Tomas de alcaldías, plantones y bloqueos carreteros a lo largo del estado, por parte de militantes de las tres fuerzas políticas de la entidad (partidos Revolucionario Institucional –PRI–, Acción Nacional –PAN– y de la Revolución Democrática –PRD–), salieron del control gubernamental.
Pese a que Sánchez Unzueta machacó que se haría respetar la legalidad sin miramientos hacia ningún partido, las acciones sólo se han dirigido a miembros del PRD y a un militante del PAN.
Cuatro perredistas y un panista del municipio de San Martín Chalchicuautla –situado en la región huasteca– tienen autos de formal prisión, y sobre otras 30 personas de la misma localidad pesan órdenes de aprehensión por los delitos de resistencia de particulares y privación de la libertad, luego de que el 11 de diciembre demandaban presenciar el cómputo de votos en la Comisión Municipal Electoral y bloquearon el acceso en el recinto.
Sin embargo, el seguimiento de los procesos judiciales no ha tenido la misma eficacia en las denuncias interpuestas contra priístas. El mismo día 11, militantes del partido oficial tomaron las instalaciones del Comité Municipal Electoral (CME) de la demarcación de Cárdenas, y sólo se giró una orden de aprehensión, que no ha sido cumplida.
Ocurre lo mismo con al menos ocho querellas por delitos electorales que la dirigencia estatal del PAN interpuso contra funcionarios gubernamentales y priístas. Incluso se presentaron acusaciones por parte de presidentes del CME contra priístas y contra el presidente de la Comisión Estatal Electoral, Gonzalo Benavente González, que tampoco han procedido.

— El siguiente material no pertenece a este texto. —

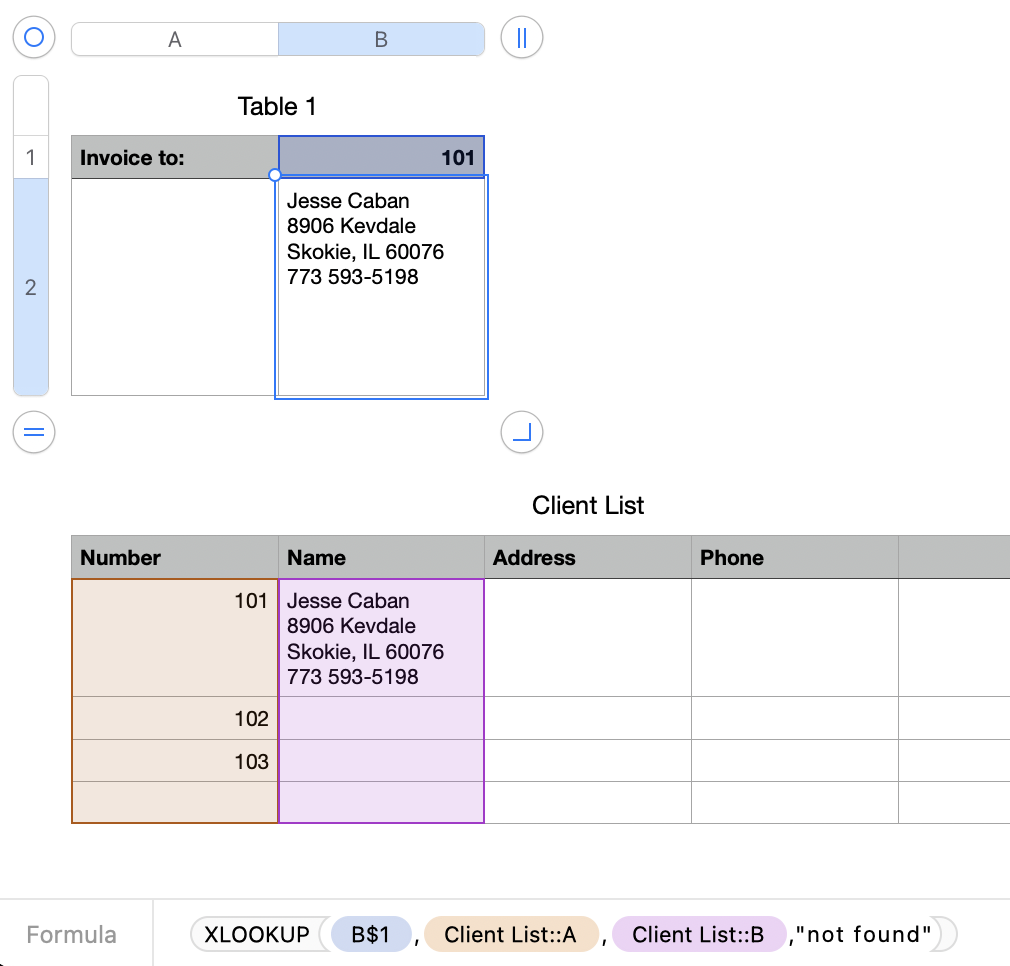Select the Invoice to: cell

pyautogui.click(x=175, y=157)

En Villa de Reyes –uno de los municipios impugnados hasta la segunda instancia del Tribunal Estatal de lo Contencioso Electoral (TECE), y en donde se reconoció al candidato priísta como triunfador–, el presidente del CME, José Paz Espinoza Hernández, rindió un informe en el cual aseguraba haber sido “presionado mucho” para que su actuación fuera en favor del PRI. El documento enviado al TECE avala las pruebas para anular los comicios, como lo demandó el PAN.
En Rayón, la presidenta del CME, Genoveva Canseco, interpuso una denuncia penal contra Benavente González –quien se ha declarado apartidista– y contra priístas, porque fue amenazada con asesinar a sus hijas si no daba la constancia de mayoría al candidato del PRI.
Sobre el funcionario estatal también recae una acusación por delitos comiciales, presentada por el PRD, por “interferir en el desarrollo del proceso electoral” de Villa de Ramos. Según el oficio 01/122/94, Benavente solicitó al CME rechazar los recursos de inconformidad del Partido de la Revolución Democrática.
El reiterado discurso de la imparcialidad de las instancias electorales chocó con las resoluciones del TECE. El caso más claro fue el de Villa Fernández, donde los recursos de impugnación del PAN para anular los resultados de dos casillas de las ocho instaladas –que revirtieron la tendencia en favor del candidato panista, y con ello los comicios– fueron rechazados y se dio el triunfo al PRI.
De hecho, la mayor parte de los recursos interpuestos por el PAN y el PRD fueron rechazados, pese a las irregularidades electorales exhibidas.
Todo ello agudizó las protestas y los actos de resistencia civil de militantes del PRD y del PAN en al menos 15 alcaldías, y en una por priístas.
Contra lo pregonado por Horacio Sánchez Unzueta de que no negociaría con los partidos de oposición, su secretario general de Gobierno, Jaime Suárez Altamirano, lo ha tenido que hacer al menos en ocho municipios, donde intentó concertar para que los opositores disolvieran las movilizaciones que realizan. No lo ha conseguido.